Dataset entries –
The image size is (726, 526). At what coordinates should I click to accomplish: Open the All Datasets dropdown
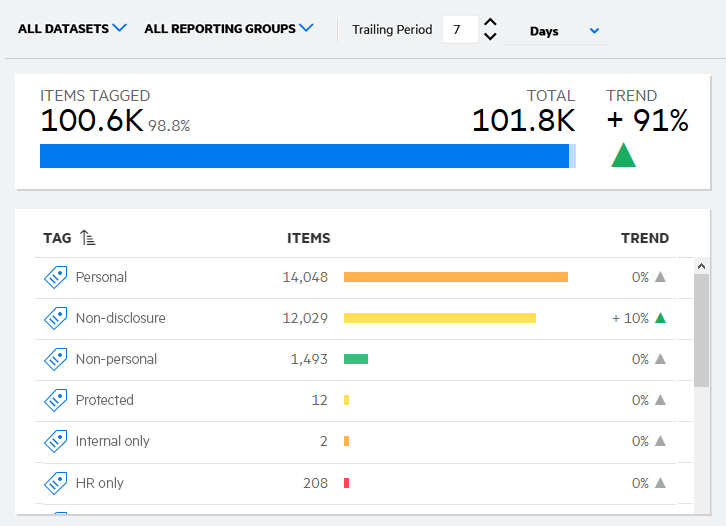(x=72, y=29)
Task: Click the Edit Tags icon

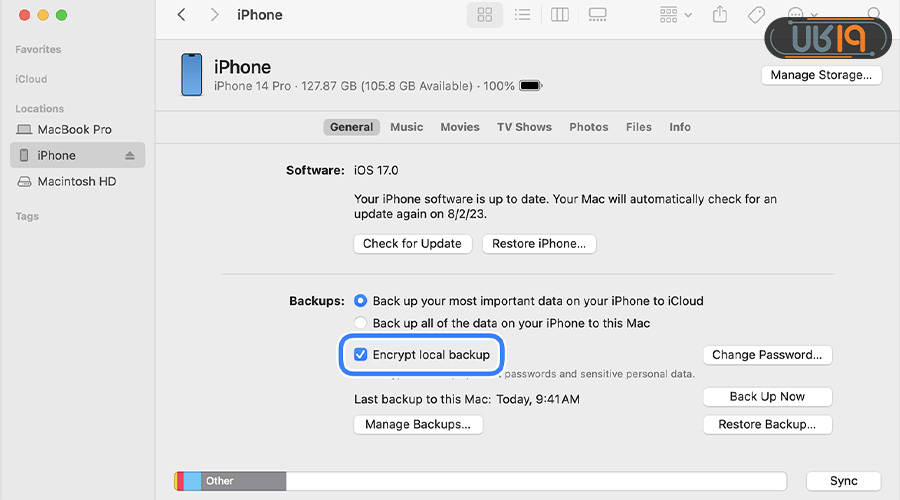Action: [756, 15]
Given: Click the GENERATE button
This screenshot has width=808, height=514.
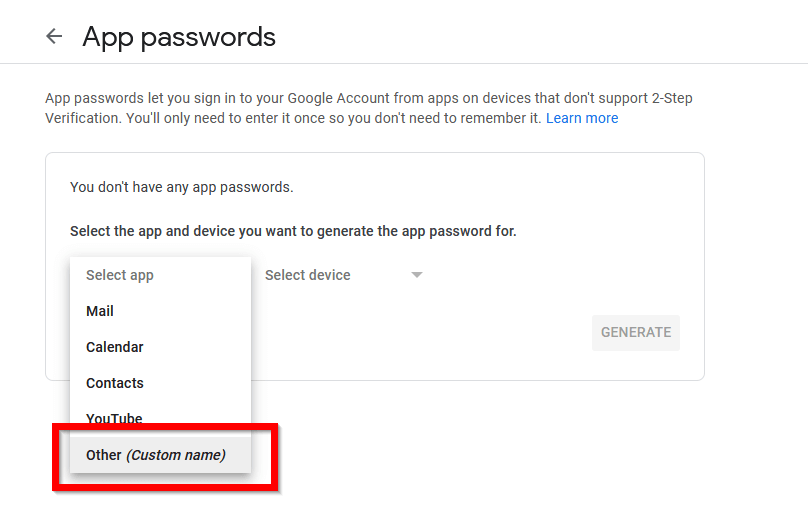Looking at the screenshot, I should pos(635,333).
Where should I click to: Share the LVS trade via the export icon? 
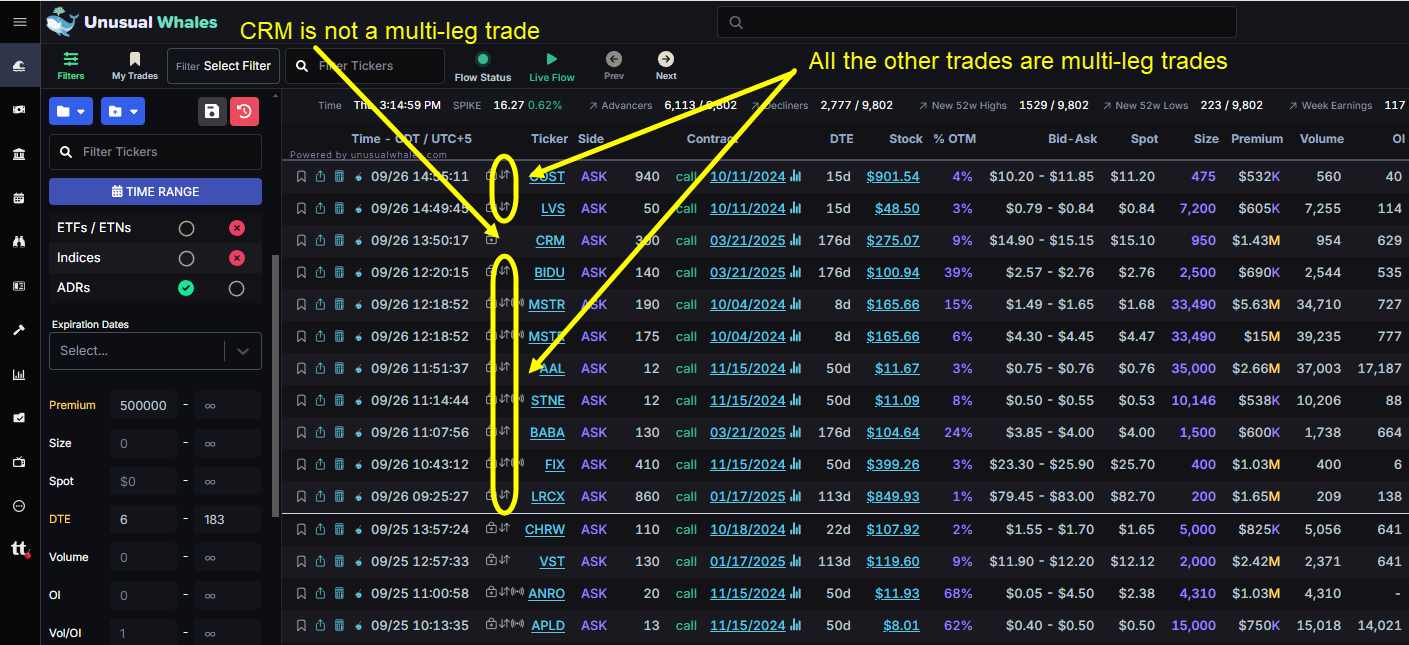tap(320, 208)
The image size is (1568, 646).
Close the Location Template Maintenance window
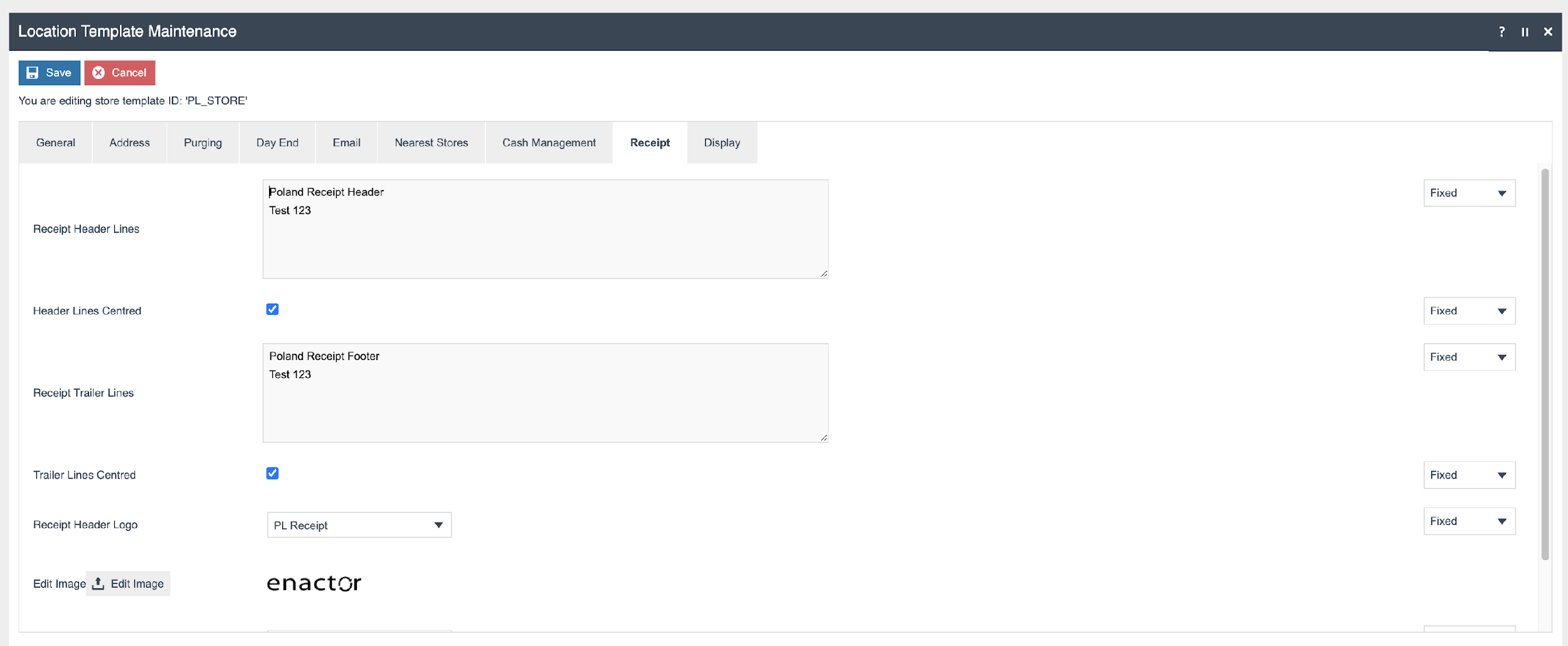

* * *

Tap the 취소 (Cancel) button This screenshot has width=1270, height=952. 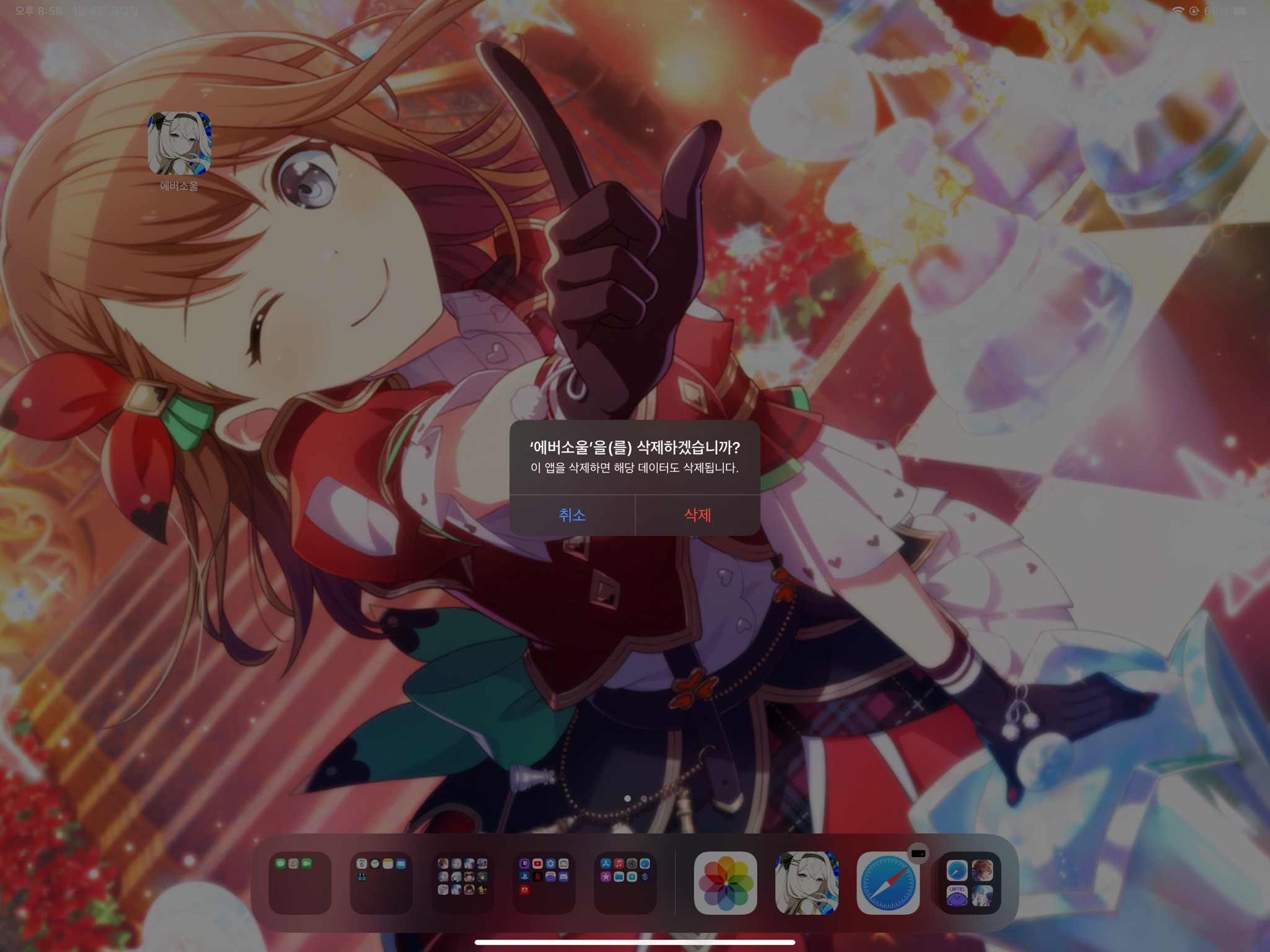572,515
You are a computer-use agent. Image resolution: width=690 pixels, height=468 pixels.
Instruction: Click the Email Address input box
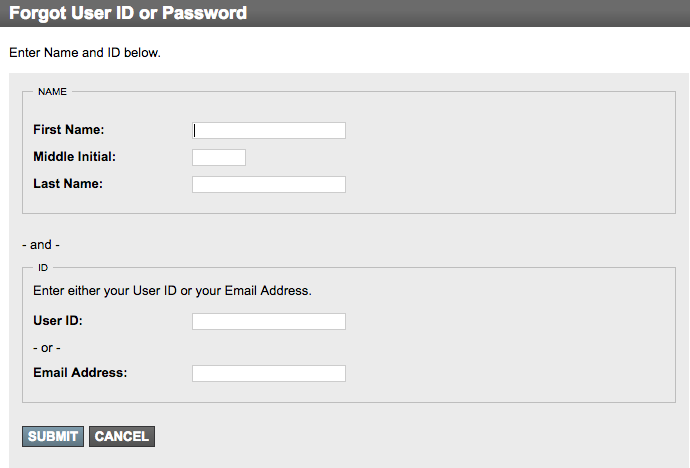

==

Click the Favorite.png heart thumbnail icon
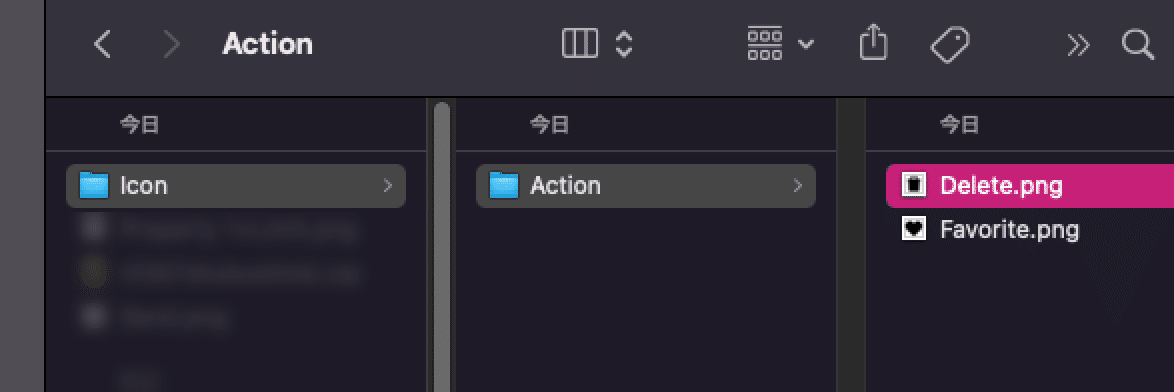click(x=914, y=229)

Goal of the exercise – Please reproduce the material from the line with "The image size is (726, 526)." to the line with "Looking at the", leaving the pictures out.

Finished answer –
The image size is (726, 526). At what coordinates should I click to accomplish: Open the All Datasets dropdown
(x=72, y=29)
Task: Click the Edit Tags icon

Action: [756, 15]
Given: Click the GENERATE button
This screenshot has width=808, height=514.
Looking at the screenshot, I should pos(635,333).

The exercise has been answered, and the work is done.